Susceptibility: How much \(i\)’s alters’ adoption affects her.
Structural equivalence: How similar are \(i\) and \(j\) in terms of position in the network.

Simulating diffusion networks

We will simulate a diffusion network with the following parameters, using the rdiffnet function included in the package::

Will have 1,000 vertices,
Will span 20 time periods,
The initial adopters (seeds) will be selected random,
Seeds will be a 10% of the network,
The graph (network) will be small-world,
Will use the WS algorithmwith \(p=.2\) (probability of rewire).
Threshold levels will be uniformly distributed between [0.3, 0.7]

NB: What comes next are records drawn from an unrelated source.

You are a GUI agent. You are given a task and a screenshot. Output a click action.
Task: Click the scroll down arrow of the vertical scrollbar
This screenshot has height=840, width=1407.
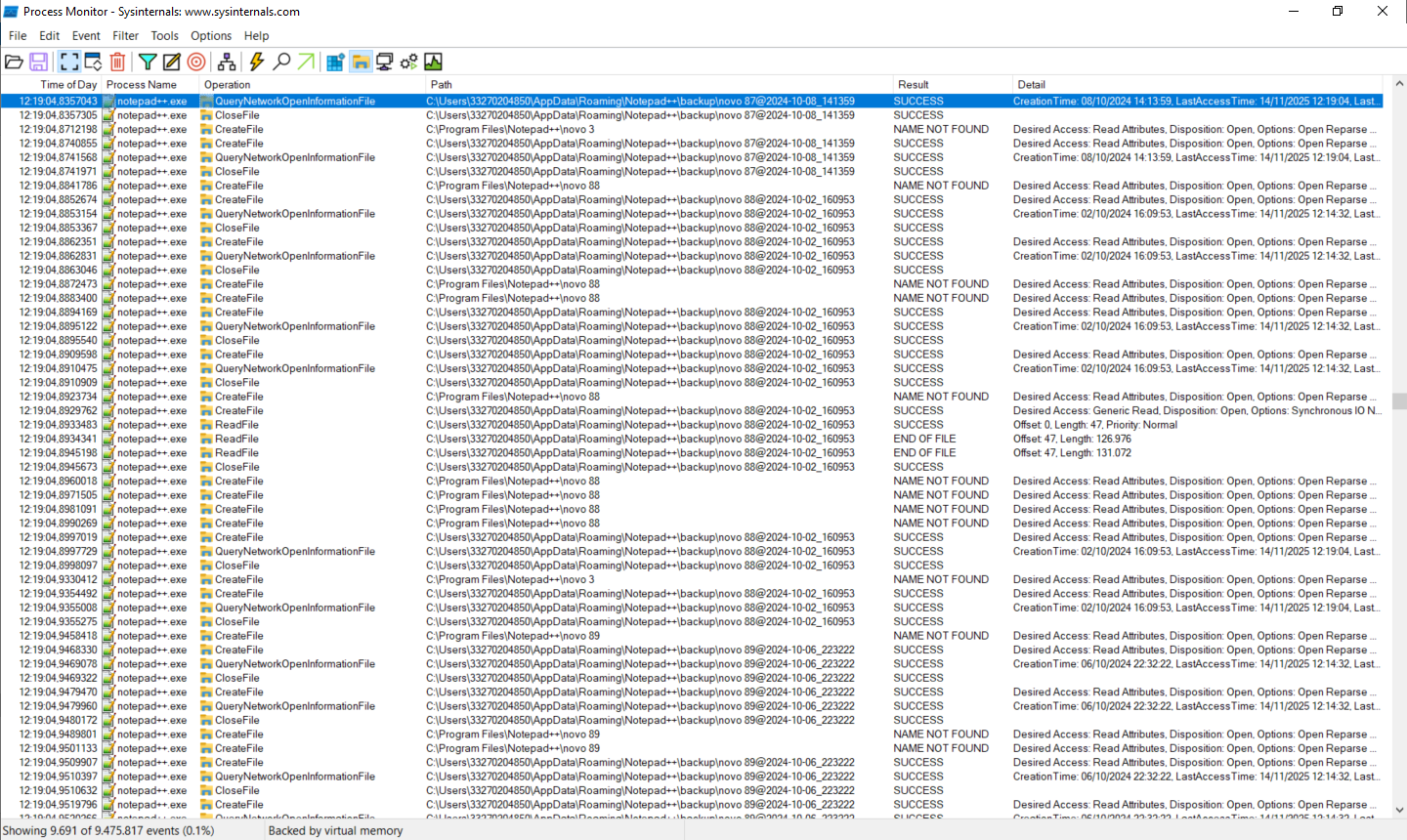[x=1399, y=810]
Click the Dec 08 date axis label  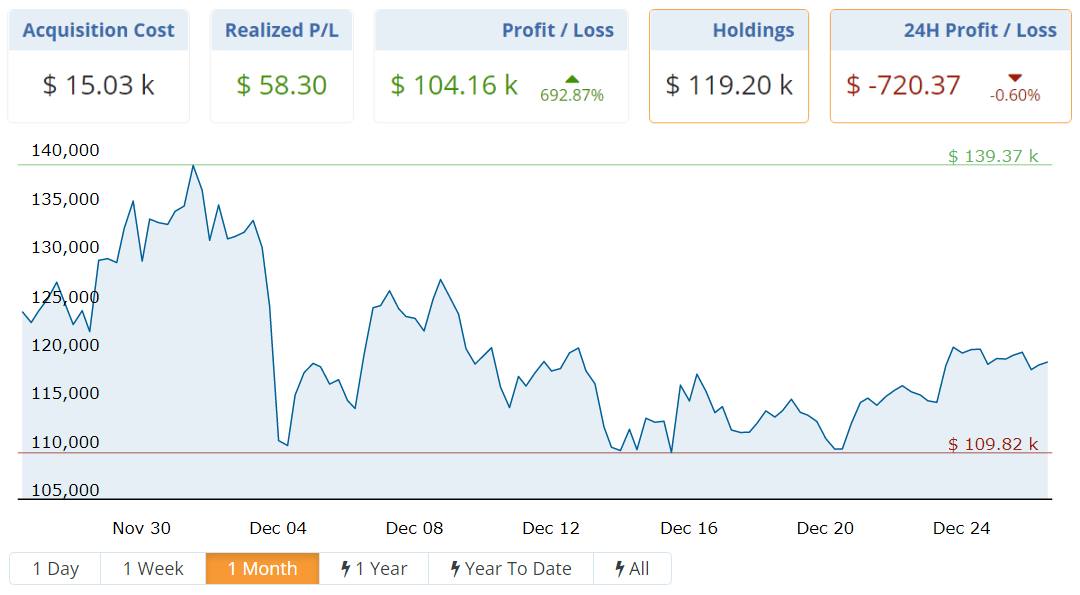tap(414, 528)

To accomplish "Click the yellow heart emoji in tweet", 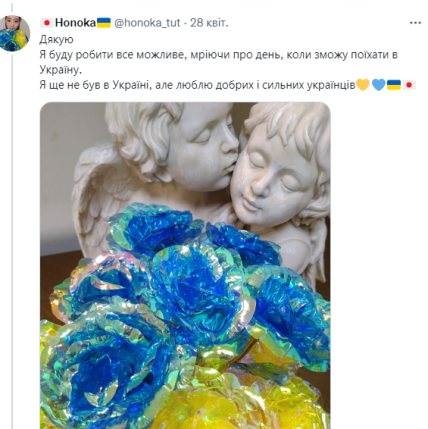I will click(363, 85).
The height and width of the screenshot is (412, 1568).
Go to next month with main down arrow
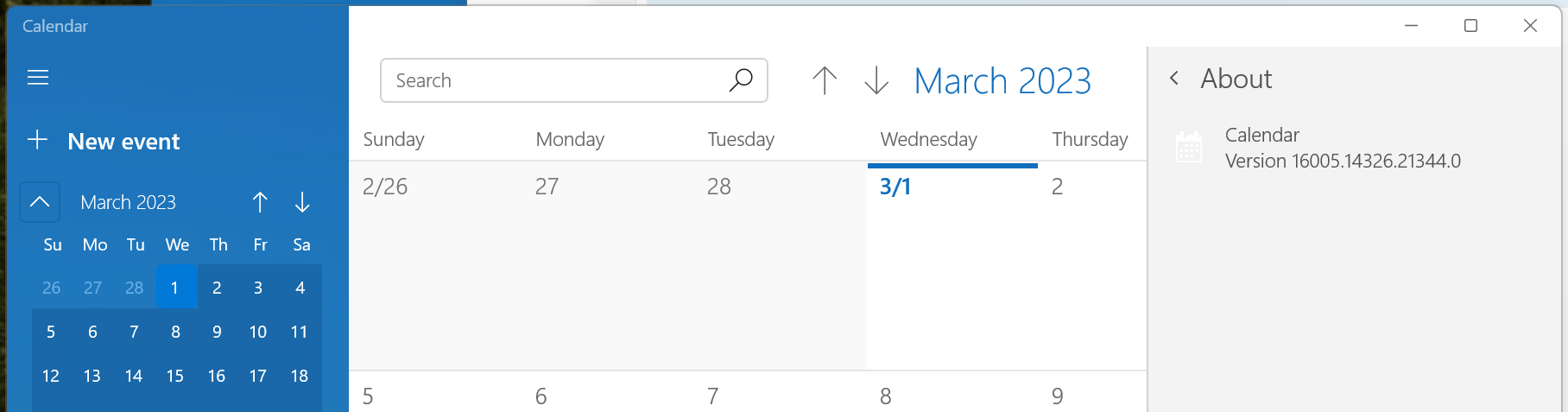pyautogui.click(x=876, y=80)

# Setting the seed for the RNG
set.seed(1213)

# Generating a random diffusion network
net <- rdiffnet(
  n              = 1e3,                         # 1.
  t              = 20,                          # 2.
  seed.nodes     = "random",                    # 3.
  seed.p.adopt   = .1,                          # 4.
  seed.graph     = "small-world",               # 5.
  rgraph.args    = list(p=.2),                  # 6.
  threshold.dist = function(x) runif(1, .3, .7) # 7.
  )

Main features of rdiffnet:
1. Generatting complex graphs or using your own,
2. Setting threshold levels per node,
3. Network rewiring throughout the simulation, and
4. Setting the seed nodes.
The simulation algorithm is as follows:
1. If required, a baseline graph is created,
2. Set of initial adopters and threshold distribution are established,
3. The set of t networks is created (if required), and
4. Simulation starts at t=2, assigning adopters based on exposures and thresholds:
  1. For each \(i \in N\), if its exposure at \(t-1\) is greater than its threshold, then adopts, otherwise continue without change.
  2. next \(i\)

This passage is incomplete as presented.